Where There's Smoke, There's Dinner

Where There's Smoke, There's Dinner

Author: Regi Carpenter

Publisher: Familius

Published: 2016-09

Total Pages: 0

ISBN-13: 9781942934400

DOWNLOAD EBOOK

Family: comfort food or a recipe for disaster? Award-winning storyteller and performer Regi Carpenter brings her humor and honesty to print in Where There's Smoke, There's Dinner. Regi is the youngest daughter in a family that pulsates with contradictions: religious and raucous, tender but terrible, unfortunate yet irrepressible. These honest tales--some hilarious, some heartbreaking--celebrate the glorious and gut-wrenching lives of four generations of Carpenters raised on the Saint Lawrence River in Clayton, New York. From teenagers struggling to find their identity to disabled veterans grappling with the aftermath of war and change to the complications and sweetness of love between family members, this collection of linked short stories holds the universal message that life's difficulties are softened by love and fortitude . . . and family.
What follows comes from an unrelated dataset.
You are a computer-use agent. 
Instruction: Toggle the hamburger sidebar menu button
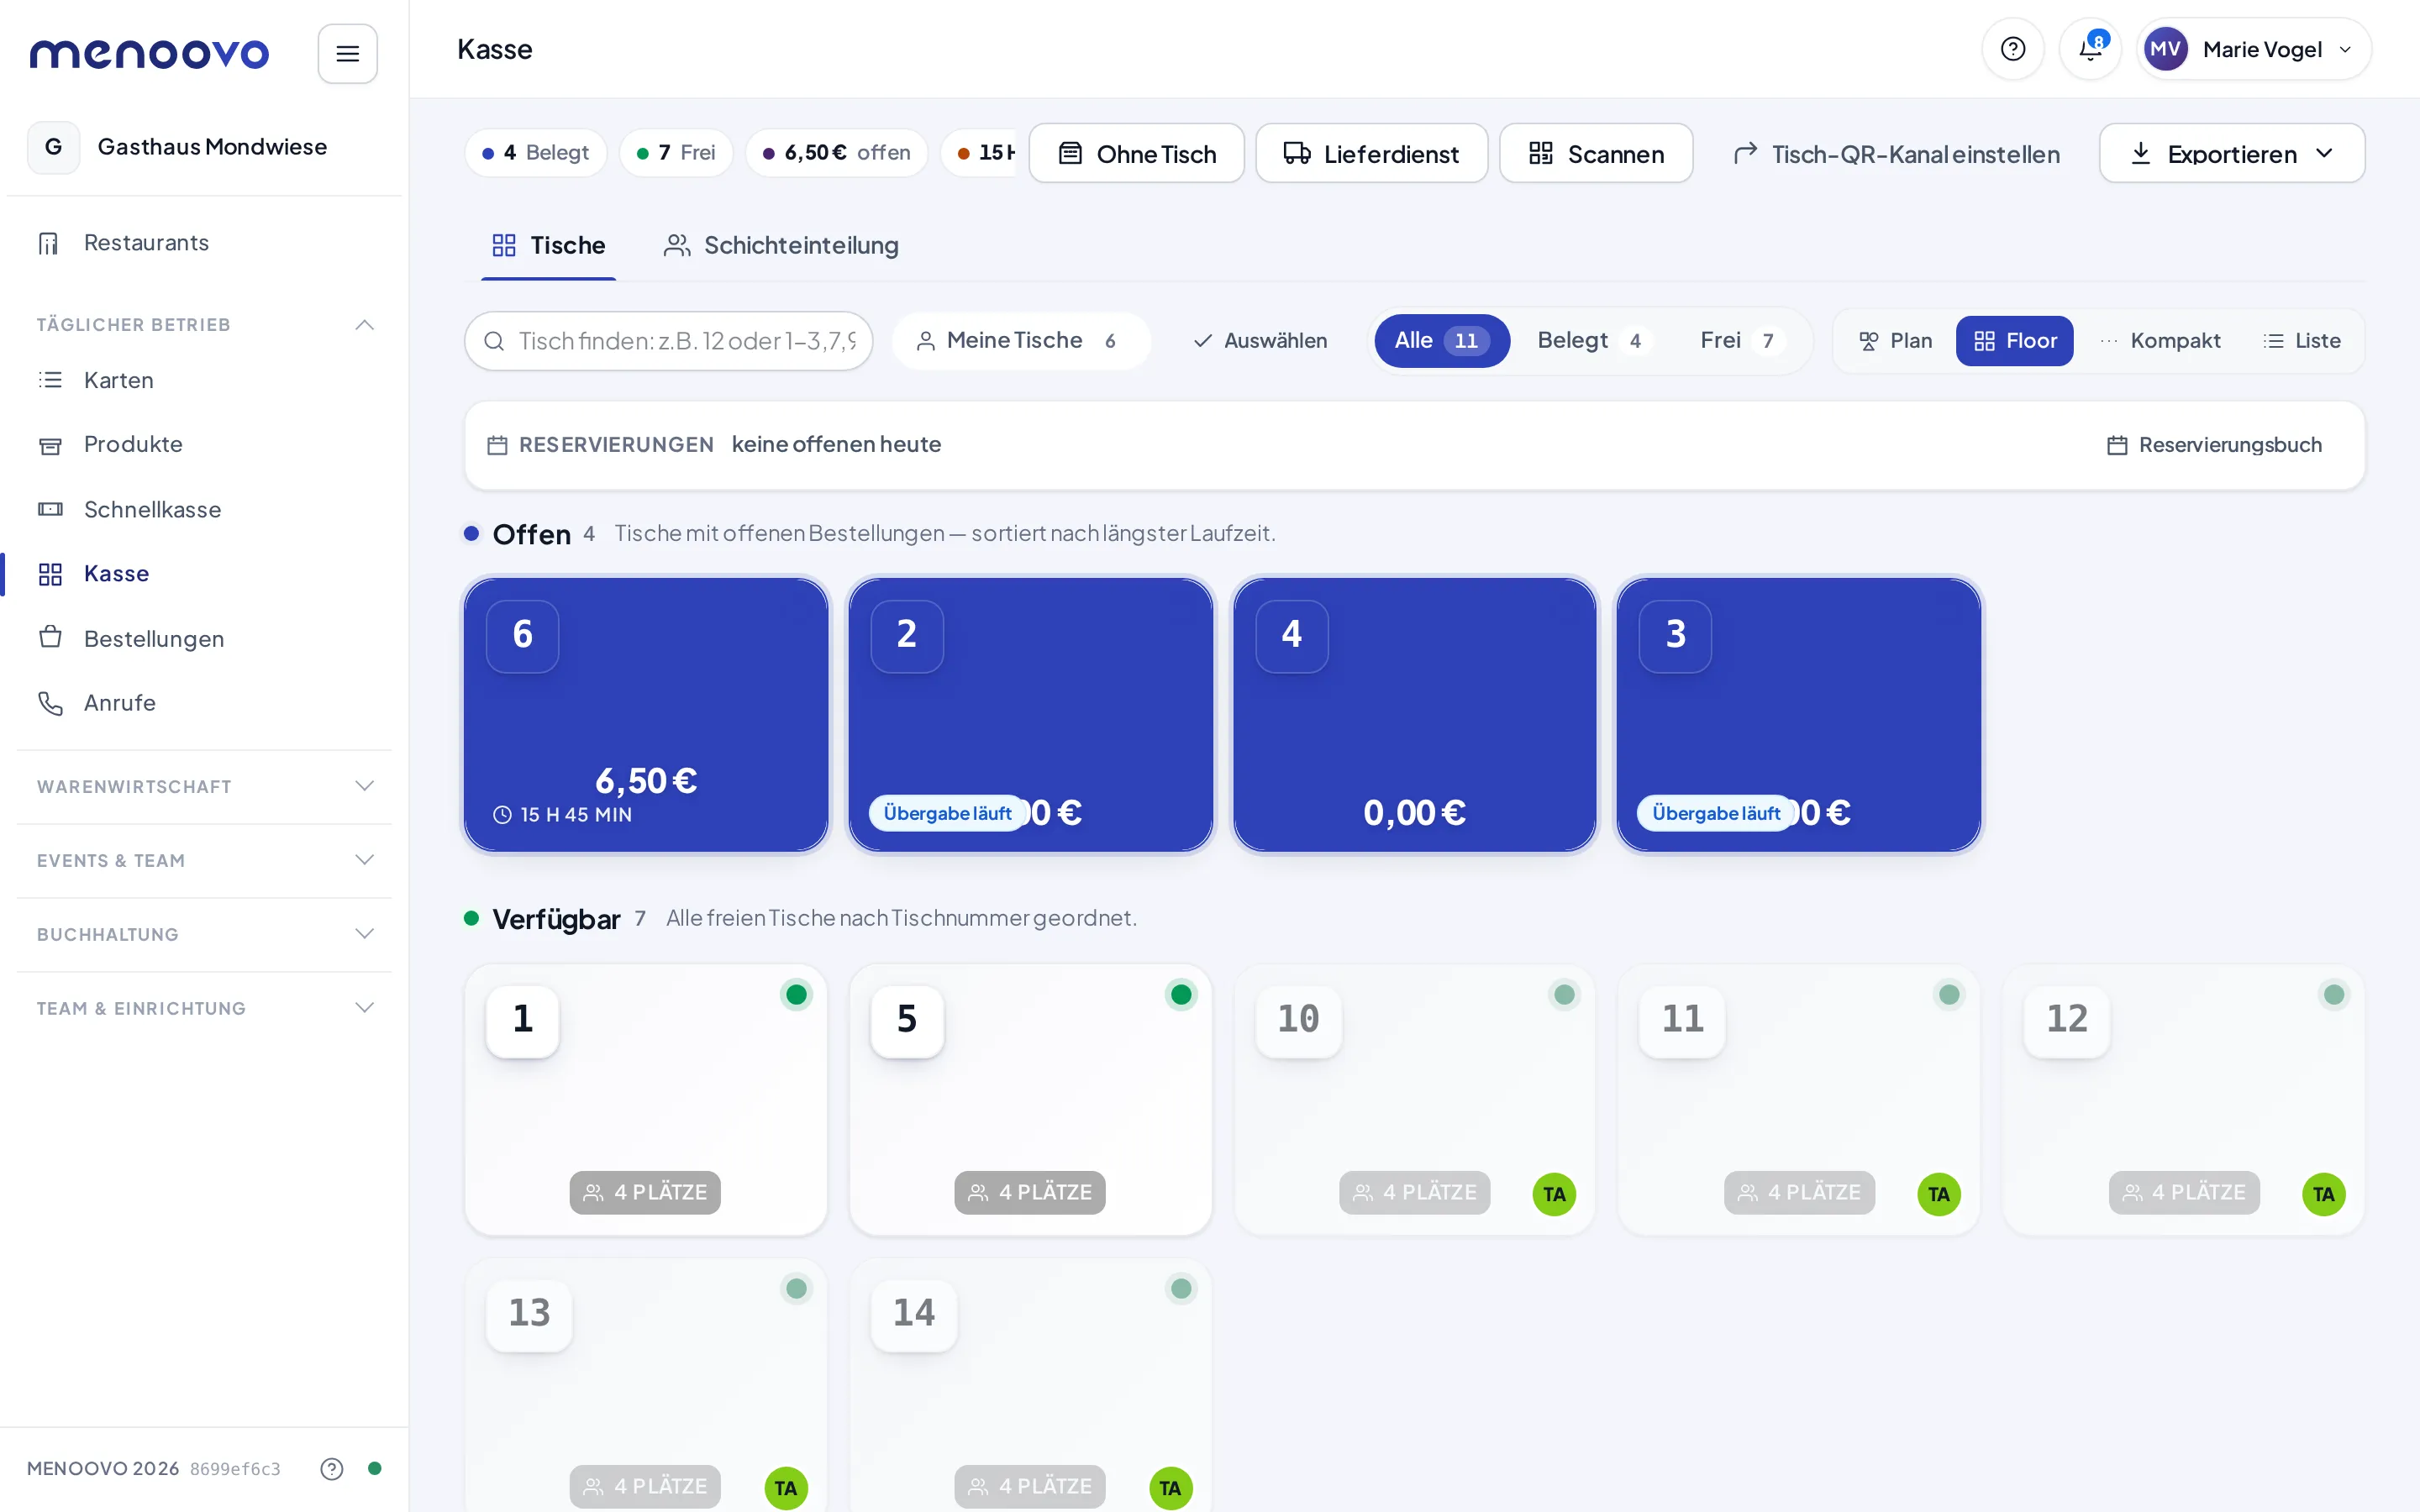coord(347,53)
Storytelling for Social Justice

Storytelling for Social Justice

Author: Lee Anne Bell

Publisher: Routledge

Published: 2019-08-28

Total Pages: 161

ISBN-13: 1351587927

DOWNLOAD EBOOK

Through accessible language and candid discussions, Storytelling for Social Justice explores the stories we tell ourselves and each other about race and racism in our society. Making sense of the racial constructions expressed through the language and images we encounter every day, this book provides strategies for developing a more critical understanding of how racism operates culturally and institutionally in our society. Using the arts in general, and storytelling in particular, the book examines ways to teach and learn about race by creating counter-storytelling communities that can promote more critical and thoughtful dialogue about racism and the remedies necessary to dismantle it in our institutions and interactions. Illustrated throughout with examples drawn from contemporary movements for change, high school and college classrooms, community building and professional development programs, the book provides tools for examining racism as well as other issues of social justice. For every facilitator and educator who has struggled with how to get the conversation on race going or who has suffered through silences and antagonism, the innovative model presented in this book offers a practical and critical framework for thinking about and acting on stories about racism and other forms of injustice. This new edition includes: Social science examples, in addition to the arts, for elucidating the storytelling model; Short essays by users that illustrate some of the ways the storytelling model has been used in teaching, training, community building and activism; Updated examples, references and resources.